Tuesday, November 27, 2007

Nightmares and Agitations

For some masochistic reason, as I propped up the ankle, I tuned in the local news.
In DC today it was dominated by the sad story of Sean Taylor, a professional football player for the team my son calls the "racist-skins." Taylor, an All Pro defensive player, was shot in his Miami home in the wee hours of Monday morning and died early this morning.
There is much to be agitated about in a story that draws together the violent world of professional football, the violent worlds of Miami and Washington, the violent world that so many young, African-American men live in, and the violence of America's continuing legacy of racism.
I can't get past the news descriptions that reported Taylor getting out of bed when he heard an intruder in the house and grabbing for the machete that he kept near his bed for protection.
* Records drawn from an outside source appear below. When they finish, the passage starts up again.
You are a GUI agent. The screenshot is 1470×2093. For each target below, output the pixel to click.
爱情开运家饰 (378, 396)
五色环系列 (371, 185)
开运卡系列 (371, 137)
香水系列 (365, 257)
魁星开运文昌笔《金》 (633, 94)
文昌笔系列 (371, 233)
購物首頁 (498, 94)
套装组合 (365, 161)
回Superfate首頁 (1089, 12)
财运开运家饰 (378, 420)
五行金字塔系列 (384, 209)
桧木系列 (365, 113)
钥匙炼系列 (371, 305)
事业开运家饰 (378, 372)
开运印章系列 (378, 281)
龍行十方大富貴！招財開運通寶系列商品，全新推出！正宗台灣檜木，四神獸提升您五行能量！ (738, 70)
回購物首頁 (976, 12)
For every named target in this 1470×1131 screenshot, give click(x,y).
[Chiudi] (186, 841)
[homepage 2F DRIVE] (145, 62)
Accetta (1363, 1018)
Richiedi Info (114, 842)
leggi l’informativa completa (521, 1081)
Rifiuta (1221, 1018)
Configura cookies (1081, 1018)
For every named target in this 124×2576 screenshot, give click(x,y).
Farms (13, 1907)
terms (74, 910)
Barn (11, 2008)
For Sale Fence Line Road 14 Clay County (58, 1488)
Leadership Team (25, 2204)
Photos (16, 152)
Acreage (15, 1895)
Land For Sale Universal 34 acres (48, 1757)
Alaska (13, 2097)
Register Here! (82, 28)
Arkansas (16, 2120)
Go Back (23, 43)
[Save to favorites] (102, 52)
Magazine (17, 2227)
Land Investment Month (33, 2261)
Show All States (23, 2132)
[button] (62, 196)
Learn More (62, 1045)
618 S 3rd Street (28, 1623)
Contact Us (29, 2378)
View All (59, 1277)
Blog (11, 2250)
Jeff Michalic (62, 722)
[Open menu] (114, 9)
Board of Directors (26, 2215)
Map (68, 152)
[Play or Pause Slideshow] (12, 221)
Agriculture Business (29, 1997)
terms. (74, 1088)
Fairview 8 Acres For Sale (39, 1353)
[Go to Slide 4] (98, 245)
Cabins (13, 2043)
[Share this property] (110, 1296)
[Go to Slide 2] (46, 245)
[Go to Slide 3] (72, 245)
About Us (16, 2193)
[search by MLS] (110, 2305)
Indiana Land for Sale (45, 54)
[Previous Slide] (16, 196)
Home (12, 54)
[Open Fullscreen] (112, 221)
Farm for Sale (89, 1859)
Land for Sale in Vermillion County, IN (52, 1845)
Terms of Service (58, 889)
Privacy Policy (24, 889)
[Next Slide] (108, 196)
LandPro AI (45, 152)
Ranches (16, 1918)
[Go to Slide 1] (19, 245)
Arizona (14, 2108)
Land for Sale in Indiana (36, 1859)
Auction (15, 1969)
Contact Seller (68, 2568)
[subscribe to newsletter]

What kind of nightmare world is it where some folks have to sleep with machetes near their beds?
As one Post writer pointed out, whether or not most of us live in that world, it seems to attract more than its fair share of young athletes who too often fail to connect the dots of contexts and consequences.
More than a fair share of those young athletes are African-American men. Could there be some slight connection between that factoid and cultural blindness to such things as team names like Redskins, that trace back to America's original sin? There is, after all, a connection between contexts and consequences. Indeed, linguistic contexts have real-world consequences. In other words, words matter.
I don't expect any real reflections on such connections to come out of this sad death, but Taylor's father said he hoped his son's life was not in vain. If it sparks some deeper reflections on race and violence, perhaps his life and his violent death might have some deeper meaning than just another nightmare of a young black man murdered.

Monday, November 26, 2007

a simple twist of fate

I was out running this morning and hit an uneven piece of pavement hidden under fallen leaves. So now I’m sitting in the kitchen with ice on a mildly sprained ankle searching for the metaphor that must be hidden in this minor event. I’m sure it’s there, hidden just like the crack in the roadway, ready to tip the unsuspecting and unbalanced, to stretch the ligaments that bind us together, and to leave one sipping red wine while contemplating the hidden meanings in a single misstep. Oh, to hell with it. I’ll just sip the wine, wait for the other drugs to take effect and go read the comics.